Task details:
Could you return the records word for word, starting with the line that contains "You are a computer-use agent." and going on through the line that contains "point(848,28)", with the pictures left out?

Input records:
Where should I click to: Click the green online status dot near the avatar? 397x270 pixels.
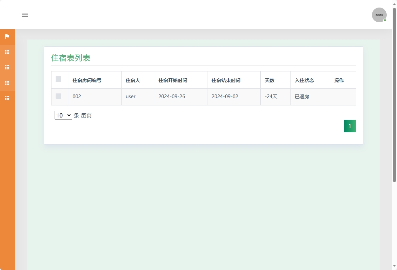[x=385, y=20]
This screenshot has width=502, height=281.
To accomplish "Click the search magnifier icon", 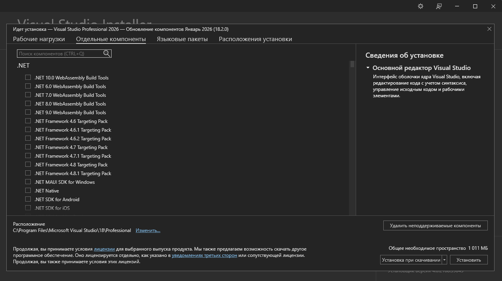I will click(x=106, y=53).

==

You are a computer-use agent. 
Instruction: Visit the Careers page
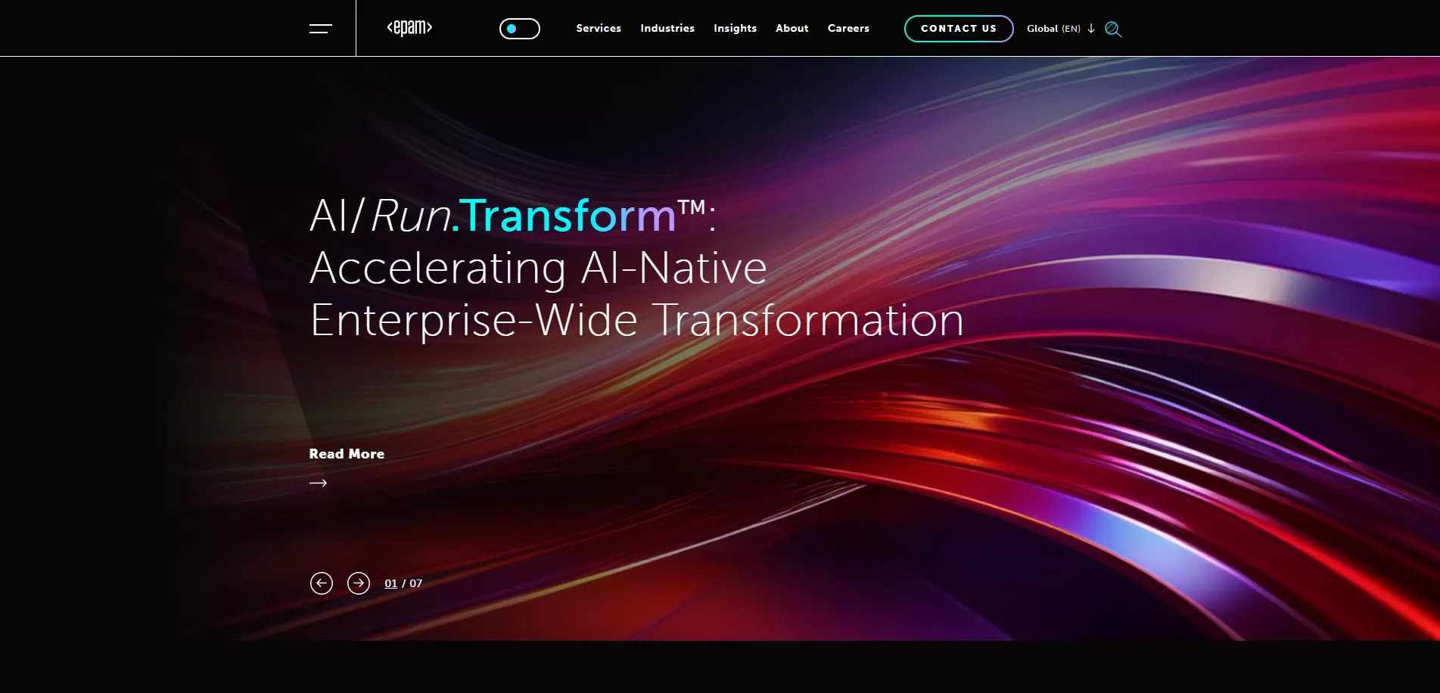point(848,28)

Exercise answer:
You are a computer-use agent. 
Instruction: Visit the Careers page
point(848,28)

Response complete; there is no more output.